RP2Benoît Duteurtre (dans Le Monde Diplomatique) s’insurge contre le réaménagement purement mercantile des gares modernes : Au-delà des professions de foi sur le développement durable et les avantages écologiques du rail, les grands administrateurs français ne semblent aimer ni les gares ni le train. Rien, en tout cas, de ce que le transport ferroviaire apporte de simple, d’accessible et de pratique dans la vie quotidienne. Depuis deux décennies, leur vrai modèle est l’avion, avec son système de réservation obligatoire (le fameux « Socrate », acheté à American Airlines), ses tarifs variables selon l’offre et la demande, ses cabines et ses places de plus en plus étroites, son obligation d’étiqueter les bagages (en attendant de les faire payer partout)... L’une des plus éclatantes démonstrations de cette mutation tient, probablement, dans l’édification de nouvelles gares en rase campagne – coques de verre et de béton qui font la fierté des élus locaux. Les gares, jusqu’alors, reliaient le cœur des villes, avec leur réseau de correspondances et de transports en commun ; elles se situent désormais loin des agglomérations, comme les aéroports. La plupart d’entre elles, comme Aix TGV, ne sont même plus reliées au réseau ferroviaire secondaire (qui intéresse si peu la Société nationale des chemins de fer français, SNCF) mais se voient entourées d’immenses parkings. Il faut, pour s’y rendre ou en repartir, affronter les embouteillages et augmenter la pollution : le train au service de l’automobile ; on n’imaginait pas que nos décideurs pussent arriver à résoudre cette équation !

 

Lorsque je vivais en Afrique de l’Ouest il y a un quart de siècle, la question brûlante était déjà en débat : les frontières léguées par la colonisation étaient absurdes, mais les remettre en cause, n’était-ce pas un remède pire que le mal ? « Nous sommes pour les négociations et pour trouver une solution définitive dans ce conflit entre le Mali et l’Azawad », a déclaré le 16 novembre M. Bilal Ag Achérif, porte-parole des rebelles à Ouagadougou (Burkina Faso), où une médiation internationale est organisée. De leur côté, les Nations unies discutent d’une intervention militaire. La partition de fait du Mali illustre la fragilité, patente depuis la fin de la guerre froide, des frontières du continent. (À lire l’article d’Anne-Cécile Robert dans Le Monde Diplomatique).

 

Quand donc Christian de Boissieu dort-il ? Je me suis posé la question en rendant compte pour Le Grand Soir du livre de Laurent Mauduit, Les Imposteurs de l’économie.
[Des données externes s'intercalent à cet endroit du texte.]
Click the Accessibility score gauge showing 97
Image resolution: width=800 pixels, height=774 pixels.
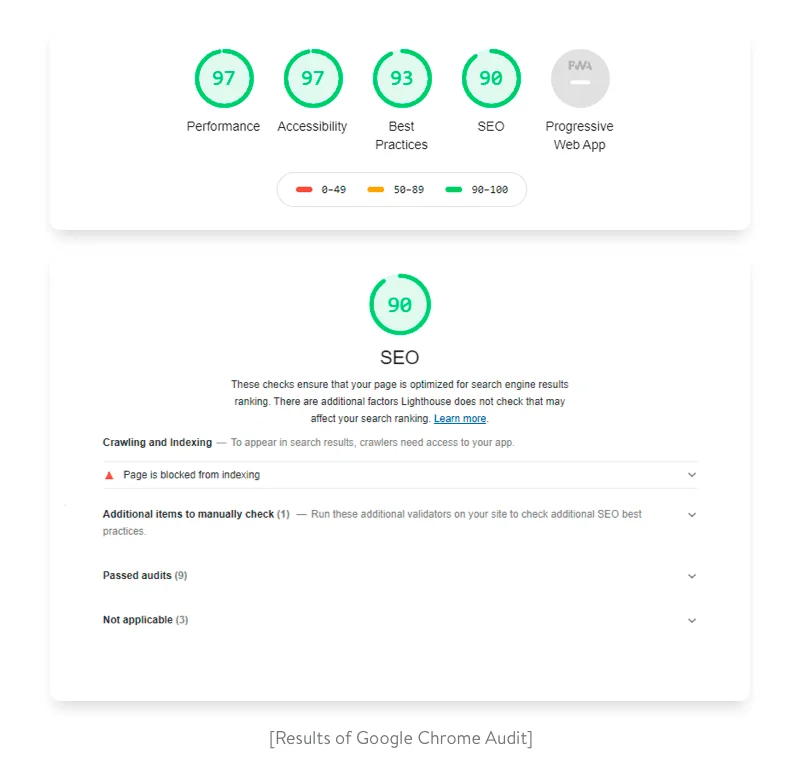click(x=313, y=78)
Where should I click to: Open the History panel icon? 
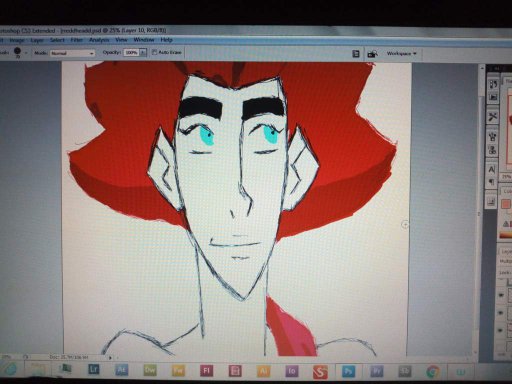pos(493,84)
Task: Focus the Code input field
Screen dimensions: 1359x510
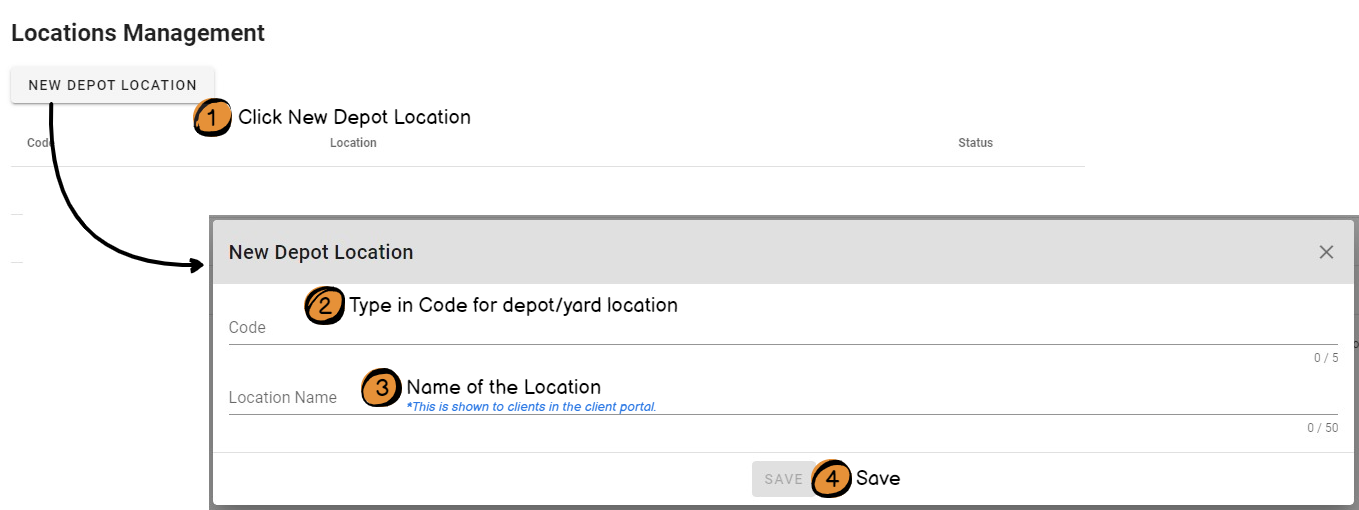Action: 780,328
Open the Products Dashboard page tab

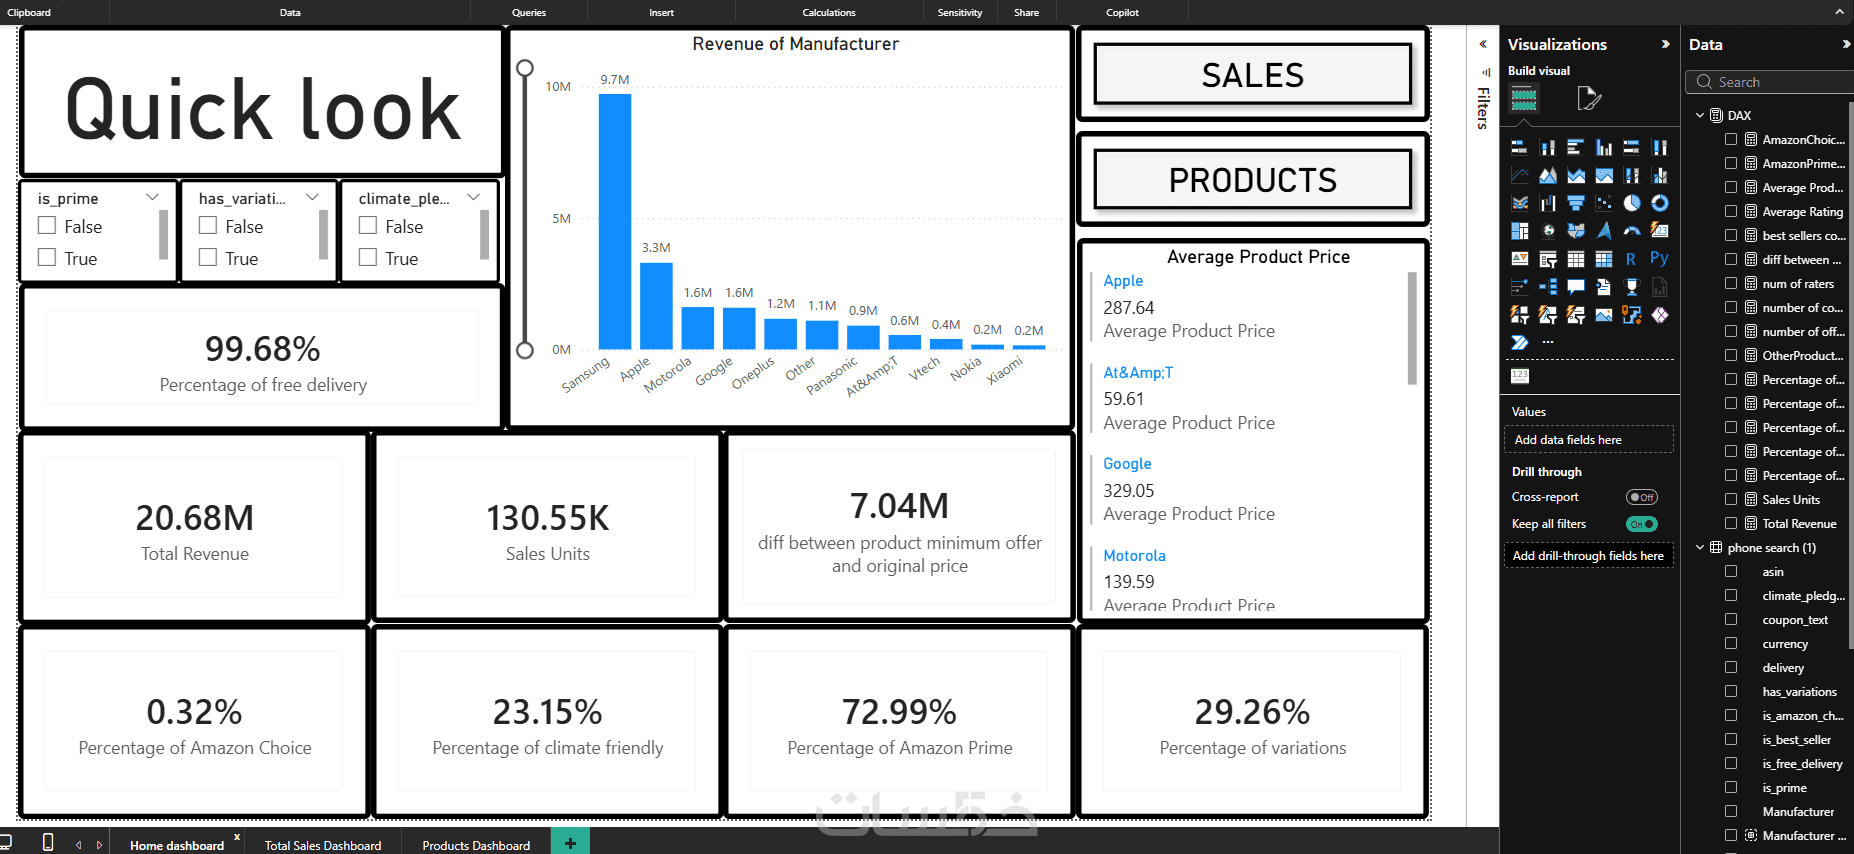(x=476, y=845)
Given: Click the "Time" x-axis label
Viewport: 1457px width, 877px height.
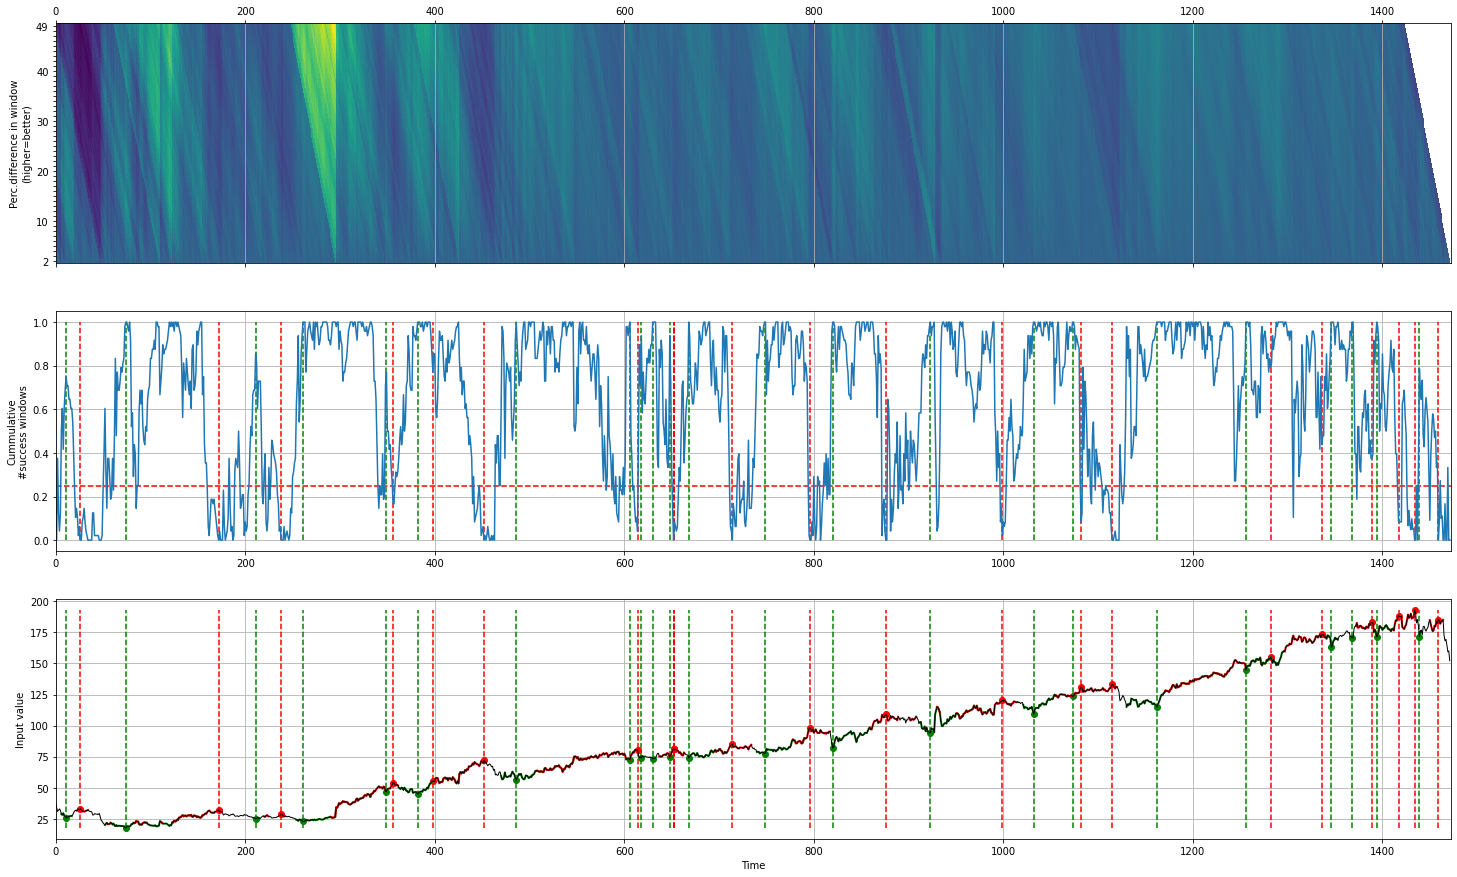Looking at the screenshot, I should (x=753, y=866).
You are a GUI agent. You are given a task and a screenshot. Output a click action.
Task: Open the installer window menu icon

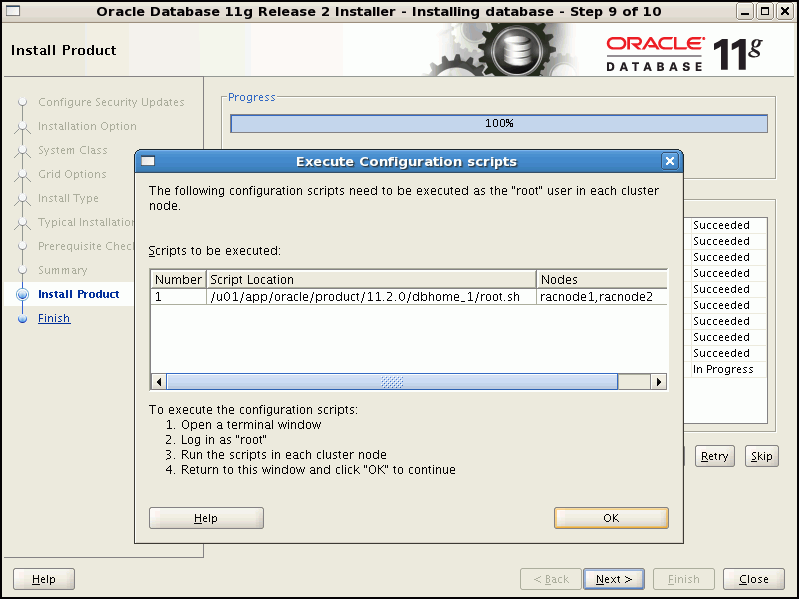click(x=13, y=11)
Ce professeur à Paris I ne chôme pas. Il est – ou a été – membre de l’Autorité des marchés financiers, directeur scientifique du centre d’observation économique de la Chambre de commerce et d'industrie de Paris (CCIP), président du conseil scientifique de Coe-Rexecode (Centre d’observation économique et de recherches pour l’expansion de l’économie et le développement des entreprises), président de la commission de surveillance des Organismes de placement collectif en valeurs mobilières (OPCVM) (Monaco), président de la commission de contrôle des activités financières de Monaco, consultant de la Banque mondiale, membre du Comité des établissements de crédit et des entreprises d’investissement (CECEI) de 1996 à janvier 2010, conseiller au sein de la banque de France, et de l'Institut européen des fusions-acquisitions, membre du Conseil d’analyse économique (CAE), de 1997 à 2002, puis président délégué auprès du premier ministre depuis 2003, expert auprès de la Commission économique et monétaire du Parlement européen (2002-2004), expert auprès de la Commission européenne, membre du Conseil économique de défense au ministère de la Défense (depuis 2003), membre du conseil de prospective du ministère de l’Agriculture (depuis 2003), de l’Agence nationale de la recherche (depuis 2008) et de l’Association pour le droit à l’initiative économique (depuis 2010), membre de la Commission économique de la nation, membre du Conseil d’orientation pour l’emploi, membre de la Commission du Grand Emprunt, administrateur de la banque Hervet, membre du conseil stratégique du cabinet d’Ernst & Young (de 2004 à 2011), membre du conseil de surveillance de la banque Neuflize OBC de 2006 à 2011 (un orteil dans une banque protestante n’a jamais fait de mal), conseiller économique dans le hedge fund (nobody’s perfect) HDF finance, administrateur du fonds d’investissement Pan Holding, président du groupe de réflexion Facteur, appelé à faire des propositions sur la réduction des émissions des gaz à effet de serre ; membre de la commission Attali. Il s’exprime, évidemment en toute objectivité, dans plusieurs médias importants : Bloomberg TV, Les Échos, Le Monde, Le Financial Times.

 

Le Grand Soir a tout récemment illustré, en la déclinant, une photo représentant Sarkozy, Copé et Fillon assis sur les bancs du gouvernement à l’Assemblée nationale. Ils s’esclaffent de conserve :

S : J’ai une conférence à Shanghai

C : Sur la relance économique ?

F : Sur le chômage ?

 

S : Hollande a augmenté le smig de ?

C : 2%

F : Un carambar par jour !

 

S : Et Angela Merkel ?

C : Elle a pris 5 kilos !

F : On dirait Roselyne Bachelot !

 

F : Marianne a eu des triplés

C : Hortefeux, Guéant…

S : Et Valls !

 

S : Vous préparez mon retour pour 2017 ?

C : Bien sûr !

F : J’y réfléchis tous les matins en me rasant !

Partager cet article
Repost0
9 décembre 2012 7 09 /12 /décembre /2012 06:53

http://www.gala.fr/var/gal/storage/images/media/images/actu/photos_on_ne_parle_que_de_ca/sherlock_holmes2/1319970-1-fre-FR/sherlock_holmes.jpgL'universitaire Marc Sympa (un pseudo ?) vient de publier ce témoignage sur son blog (link). Il en bave, mais il y a pire encore que sa situation.

 

Une matinée ordinaire dans une fac ordinaire...

 

 

LRU ou Le Ras le bol des Universitaires !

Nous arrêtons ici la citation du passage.